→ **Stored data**
*** Block opens ***

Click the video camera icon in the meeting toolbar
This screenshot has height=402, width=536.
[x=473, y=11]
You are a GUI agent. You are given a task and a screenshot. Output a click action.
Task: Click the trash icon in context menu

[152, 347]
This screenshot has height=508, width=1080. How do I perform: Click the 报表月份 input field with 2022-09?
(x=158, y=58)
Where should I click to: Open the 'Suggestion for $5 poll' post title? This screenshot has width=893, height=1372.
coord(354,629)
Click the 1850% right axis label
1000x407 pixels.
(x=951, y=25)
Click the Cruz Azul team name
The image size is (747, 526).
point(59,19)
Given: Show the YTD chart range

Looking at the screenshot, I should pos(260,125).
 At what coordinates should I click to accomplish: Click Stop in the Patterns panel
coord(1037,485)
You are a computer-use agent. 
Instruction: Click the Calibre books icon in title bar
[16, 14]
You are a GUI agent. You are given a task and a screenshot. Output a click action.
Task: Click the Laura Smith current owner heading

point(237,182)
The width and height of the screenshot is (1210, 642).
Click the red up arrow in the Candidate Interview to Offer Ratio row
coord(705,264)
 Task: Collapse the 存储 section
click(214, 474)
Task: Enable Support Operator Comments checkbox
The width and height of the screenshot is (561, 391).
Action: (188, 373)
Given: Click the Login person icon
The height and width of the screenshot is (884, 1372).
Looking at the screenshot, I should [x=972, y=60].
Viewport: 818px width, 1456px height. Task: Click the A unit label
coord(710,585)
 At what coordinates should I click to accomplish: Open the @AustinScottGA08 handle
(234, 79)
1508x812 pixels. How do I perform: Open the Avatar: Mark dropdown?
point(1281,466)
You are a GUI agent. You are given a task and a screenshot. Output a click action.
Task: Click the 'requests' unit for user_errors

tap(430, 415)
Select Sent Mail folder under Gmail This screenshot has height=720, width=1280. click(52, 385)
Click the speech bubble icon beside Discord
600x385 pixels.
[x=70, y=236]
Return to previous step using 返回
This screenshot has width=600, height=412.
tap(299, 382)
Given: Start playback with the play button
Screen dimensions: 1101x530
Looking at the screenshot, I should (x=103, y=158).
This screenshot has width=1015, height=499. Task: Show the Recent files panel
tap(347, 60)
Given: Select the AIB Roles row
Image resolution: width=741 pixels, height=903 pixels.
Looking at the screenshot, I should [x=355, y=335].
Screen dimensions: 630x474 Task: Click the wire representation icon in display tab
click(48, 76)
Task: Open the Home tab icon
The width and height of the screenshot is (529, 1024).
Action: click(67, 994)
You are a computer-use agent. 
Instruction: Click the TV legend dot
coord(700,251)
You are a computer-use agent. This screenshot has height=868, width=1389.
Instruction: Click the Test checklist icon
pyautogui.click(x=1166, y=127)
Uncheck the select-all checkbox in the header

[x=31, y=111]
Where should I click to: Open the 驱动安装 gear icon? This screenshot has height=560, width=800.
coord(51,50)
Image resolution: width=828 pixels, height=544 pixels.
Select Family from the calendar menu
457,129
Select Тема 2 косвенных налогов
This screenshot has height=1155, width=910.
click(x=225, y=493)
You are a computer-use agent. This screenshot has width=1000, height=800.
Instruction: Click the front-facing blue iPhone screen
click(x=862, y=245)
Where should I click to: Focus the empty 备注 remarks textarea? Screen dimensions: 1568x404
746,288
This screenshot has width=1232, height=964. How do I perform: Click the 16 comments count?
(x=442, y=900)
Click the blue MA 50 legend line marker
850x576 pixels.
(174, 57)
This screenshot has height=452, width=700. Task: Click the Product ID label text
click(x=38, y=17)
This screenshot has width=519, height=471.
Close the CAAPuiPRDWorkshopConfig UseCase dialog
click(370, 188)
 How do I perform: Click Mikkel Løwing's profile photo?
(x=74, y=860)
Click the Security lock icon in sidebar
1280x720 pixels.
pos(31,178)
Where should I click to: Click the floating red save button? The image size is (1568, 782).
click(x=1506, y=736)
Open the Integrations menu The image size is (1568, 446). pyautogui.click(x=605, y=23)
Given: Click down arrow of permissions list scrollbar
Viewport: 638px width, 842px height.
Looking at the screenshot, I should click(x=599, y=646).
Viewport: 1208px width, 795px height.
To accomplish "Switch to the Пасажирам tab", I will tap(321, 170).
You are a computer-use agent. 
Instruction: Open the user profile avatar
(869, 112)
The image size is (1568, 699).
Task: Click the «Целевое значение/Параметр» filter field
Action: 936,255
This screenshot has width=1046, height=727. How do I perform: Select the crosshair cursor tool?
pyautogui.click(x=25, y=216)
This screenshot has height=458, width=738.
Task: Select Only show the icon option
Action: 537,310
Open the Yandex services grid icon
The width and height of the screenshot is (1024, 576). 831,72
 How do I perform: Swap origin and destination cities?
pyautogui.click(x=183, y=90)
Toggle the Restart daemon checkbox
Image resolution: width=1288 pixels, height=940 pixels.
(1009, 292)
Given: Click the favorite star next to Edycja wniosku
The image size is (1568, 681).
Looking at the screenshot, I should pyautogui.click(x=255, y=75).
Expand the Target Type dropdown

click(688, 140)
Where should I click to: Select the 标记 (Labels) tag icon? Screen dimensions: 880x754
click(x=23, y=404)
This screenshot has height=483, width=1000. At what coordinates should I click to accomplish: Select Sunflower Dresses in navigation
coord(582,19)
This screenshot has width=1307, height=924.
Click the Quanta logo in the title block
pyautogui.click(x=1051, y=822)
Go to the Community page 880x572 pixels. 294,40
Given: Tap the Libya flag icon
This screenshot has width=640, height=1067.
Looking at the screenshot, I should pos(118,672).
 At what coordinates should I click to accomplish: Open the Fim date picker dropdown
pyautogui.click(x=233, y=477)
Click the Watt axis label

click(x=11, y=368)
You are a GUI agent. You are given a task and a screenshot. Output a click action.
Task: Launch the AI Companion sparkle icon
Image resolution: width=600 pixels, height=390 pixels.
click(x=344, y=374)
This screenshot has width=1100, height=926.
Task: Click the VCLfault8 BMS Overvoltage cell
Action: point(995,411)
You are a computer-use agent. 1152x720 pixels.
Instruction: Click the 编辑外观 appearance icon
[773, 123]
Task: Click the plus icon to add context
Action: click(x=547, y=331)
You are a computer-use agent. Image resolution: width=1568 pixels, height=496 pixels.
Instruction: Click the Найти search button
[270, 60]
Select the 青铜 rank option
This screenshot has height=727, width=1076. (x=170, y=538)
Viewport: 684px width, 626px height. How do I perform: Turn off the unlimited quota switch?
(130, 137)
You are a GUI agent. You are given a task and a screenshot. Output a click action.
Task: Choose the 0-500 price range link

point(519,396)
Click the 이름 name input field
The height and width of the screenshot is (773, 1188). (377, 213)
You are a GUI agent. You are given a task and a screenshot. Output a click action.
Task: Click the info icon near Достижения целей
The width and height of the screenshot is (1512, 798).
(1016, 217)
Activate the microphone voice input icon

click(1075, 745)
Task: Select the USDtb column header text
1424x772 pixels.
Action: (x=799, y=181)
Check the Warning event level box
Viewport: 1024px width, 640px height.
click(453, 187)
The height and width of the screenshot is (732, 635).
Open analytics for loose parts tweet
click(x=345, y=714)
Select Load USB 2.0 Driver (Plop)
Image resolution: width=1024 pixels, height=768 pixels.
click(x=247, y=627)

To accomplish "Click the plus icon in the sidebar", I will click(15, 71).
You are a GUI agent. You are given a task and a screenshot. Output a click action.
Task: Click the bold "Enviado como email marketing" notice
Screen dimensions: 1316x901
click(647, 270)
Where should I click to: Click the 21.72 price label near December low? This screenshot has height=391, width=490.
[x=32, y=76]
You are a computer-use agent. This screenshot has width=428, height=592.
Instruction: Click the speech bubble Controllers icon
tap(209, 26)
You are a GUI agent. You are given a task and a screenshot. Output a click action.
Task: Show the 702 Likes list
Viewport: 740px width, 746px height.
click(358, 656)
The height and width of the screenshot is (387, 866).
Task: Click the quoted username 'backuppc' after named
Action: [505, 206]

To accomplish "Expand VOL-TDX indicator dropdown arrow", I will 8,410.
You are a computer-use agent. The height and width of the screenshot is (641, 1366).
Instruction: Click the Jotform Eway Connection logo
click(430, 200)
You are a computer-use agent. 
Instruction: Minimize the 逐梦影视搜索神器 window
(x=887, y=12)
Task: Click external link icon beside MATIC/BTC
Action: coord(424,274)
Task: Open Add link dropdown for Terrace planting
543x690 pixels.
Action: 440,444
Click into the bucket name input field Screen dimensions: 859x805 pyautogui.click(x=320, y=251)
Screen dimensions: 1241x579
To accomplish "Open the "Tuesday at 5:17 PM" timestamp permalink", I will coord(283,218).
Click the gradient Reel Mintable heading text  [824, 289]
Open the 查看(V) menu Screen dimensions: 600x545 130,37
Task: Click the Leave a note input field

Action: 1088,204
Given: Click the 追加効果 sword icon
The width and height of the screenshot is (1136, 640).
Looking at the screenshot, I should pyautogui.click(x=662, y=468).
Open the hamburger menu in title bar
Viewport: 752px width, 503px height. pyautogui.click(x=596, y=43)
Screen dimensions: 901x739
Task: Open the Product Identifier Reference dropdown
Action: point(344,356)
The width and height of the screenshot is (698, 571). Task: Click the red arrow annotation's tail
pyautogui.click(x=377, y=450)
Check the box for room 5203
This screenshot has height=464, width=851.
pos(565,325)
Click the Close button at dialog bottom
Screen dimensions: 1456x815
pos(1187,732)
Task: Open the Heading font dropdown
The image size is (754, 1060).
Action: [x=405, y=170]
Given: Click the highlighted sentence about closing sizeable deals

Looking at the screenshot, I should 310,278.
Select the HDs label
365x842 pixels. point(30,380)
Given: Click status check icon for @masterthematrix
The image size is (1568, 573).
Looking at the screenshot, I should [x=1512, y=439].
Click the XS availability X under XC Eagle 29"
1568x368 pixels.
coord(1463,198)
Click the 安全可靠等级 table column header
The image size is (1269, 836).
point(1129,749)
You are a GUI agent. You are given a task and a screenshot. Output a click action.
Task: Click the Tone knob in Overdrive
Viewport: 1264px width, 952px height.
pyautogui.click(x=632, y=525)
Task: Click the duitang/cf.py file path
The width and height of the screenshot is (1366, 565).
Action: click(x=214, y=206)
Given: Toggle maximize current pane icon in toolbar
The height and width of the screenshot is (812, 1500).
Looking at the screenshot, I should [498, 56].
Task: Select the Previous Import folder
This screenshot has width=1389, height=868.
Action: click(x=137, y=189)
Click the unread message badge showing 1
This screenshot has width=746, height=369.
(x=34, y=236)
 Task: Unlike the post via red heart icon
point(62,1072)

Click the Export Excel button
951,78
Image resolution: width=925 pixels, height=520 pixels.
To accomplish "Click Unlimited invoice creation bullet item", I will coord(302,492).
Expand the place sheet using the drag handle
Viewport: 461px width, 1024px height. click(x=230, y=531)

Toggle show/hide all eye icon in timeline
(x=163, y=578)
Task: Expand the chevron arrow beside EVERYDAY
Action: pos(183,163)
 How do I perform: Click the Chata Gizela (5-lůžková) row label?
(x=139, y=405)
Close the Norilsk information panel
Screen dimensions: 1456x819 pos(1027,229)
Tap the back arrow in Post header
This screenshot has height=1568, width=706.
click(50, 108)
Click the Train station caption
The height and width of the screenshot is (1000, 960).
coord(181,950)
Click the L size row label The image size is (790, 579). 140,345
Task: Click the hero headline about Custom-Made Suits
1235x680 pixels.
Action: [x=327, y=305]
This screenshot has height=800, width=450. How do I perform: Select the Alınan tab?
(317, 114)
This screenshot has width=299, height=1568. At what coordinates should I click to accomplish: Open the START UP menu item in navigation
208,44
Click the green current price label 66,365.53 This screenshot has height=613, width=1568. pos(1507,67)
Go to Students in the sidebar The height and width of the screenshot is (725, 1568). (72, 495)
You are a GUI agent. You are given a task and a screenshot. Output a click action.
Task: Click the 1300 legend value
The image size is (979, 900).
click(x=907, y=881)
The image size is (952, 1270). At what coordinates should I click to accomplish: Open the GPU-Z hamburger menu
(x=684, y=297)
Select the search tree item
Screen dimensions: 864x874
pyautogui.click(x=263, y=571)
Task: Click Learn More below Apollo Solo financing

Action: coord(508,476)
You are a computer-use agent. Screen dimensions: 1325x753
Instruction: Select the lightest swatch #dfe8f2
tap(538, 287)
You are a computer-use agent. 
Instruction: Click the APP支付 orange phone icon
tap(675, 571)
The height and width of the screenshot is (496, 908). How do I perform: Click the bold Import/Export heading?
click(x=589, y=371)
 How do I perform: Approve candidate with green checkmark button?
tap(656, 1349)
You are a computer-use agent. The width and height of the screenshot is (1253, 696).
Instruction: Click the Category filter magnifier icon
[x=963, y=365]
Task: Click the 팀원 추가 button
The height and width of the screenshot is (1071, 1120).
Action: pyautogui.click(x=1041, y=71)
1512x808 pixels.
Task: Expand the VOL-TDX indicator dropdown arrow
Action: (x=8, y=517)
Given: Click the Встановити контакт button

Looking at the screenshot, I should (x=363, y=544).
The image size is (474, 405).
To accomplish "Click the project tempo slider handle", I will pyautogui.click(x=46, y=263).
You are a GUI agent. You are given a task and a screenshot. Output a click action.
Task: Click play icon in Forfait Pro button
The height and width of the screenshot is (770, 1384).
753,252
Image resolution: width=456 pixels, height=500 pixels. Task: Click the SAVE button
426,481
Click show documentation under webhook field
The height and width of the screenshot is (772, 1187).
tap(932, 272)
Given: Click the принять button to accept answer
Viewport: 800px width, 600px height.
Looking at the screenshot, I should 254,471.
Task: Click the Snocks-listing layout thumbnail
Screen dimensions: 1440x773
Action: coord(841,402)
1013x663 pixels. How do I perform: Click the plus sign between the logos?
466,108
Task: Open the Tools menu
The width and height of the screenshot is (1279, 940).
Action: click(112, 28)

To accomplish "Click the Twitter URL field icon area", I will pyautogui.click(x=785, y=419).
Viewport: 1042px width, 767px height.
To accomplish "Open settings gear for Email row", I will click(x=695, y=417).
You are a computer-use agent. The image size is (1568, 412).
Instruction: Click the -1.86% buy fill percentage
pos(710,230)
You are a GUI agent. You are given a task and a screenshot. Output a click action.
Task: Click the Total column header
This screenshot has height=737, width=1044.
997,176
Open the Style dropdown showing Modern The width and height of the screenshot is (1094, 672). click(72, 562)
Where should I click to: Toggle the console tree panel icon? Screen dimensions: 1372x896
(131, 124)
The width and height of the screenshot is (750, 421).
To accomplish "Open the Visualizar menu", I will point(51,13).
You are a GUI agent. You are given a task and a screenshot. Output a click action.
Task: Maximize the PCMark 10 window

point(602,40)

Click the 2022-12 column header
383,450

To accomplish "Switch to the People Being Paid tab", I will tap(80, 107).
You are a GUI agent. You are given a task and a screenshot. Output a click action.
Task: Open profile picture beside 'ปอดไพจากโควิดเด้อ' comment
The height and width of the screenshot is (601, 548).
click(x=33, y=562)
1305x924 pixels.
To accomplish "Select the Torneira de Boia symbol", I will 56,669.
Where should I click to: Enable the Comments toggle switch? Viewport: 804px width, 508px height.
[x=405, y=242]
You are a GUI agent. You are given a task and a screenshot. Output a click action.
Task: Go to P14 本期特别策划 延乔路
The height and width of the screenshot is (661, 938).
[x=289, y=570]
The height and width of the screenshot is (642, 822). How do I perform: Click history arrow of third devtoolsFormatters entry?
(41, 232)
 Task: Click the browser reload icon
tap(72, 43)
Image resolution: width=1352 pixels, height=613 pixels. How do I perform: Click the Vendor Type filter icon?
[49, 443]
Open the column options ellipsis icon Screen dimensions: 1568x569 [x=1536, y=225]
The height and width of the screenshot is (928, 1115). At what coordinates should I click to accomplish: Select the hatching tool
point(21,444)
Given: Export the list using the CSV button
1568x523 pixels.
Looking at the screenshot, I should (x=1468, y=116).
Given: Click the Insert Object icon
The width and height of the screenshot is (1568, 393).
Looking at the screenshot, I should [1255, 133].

*** Block closes ***

→ **Problem to solve**
All lines above with "showing" in them should be returned.

→ **Answer to this exercise**
Click the unread message badge showing 1
Open the Style dropdown showing Modern The width and height of the screenshot is (1094, 672). click(72, 562)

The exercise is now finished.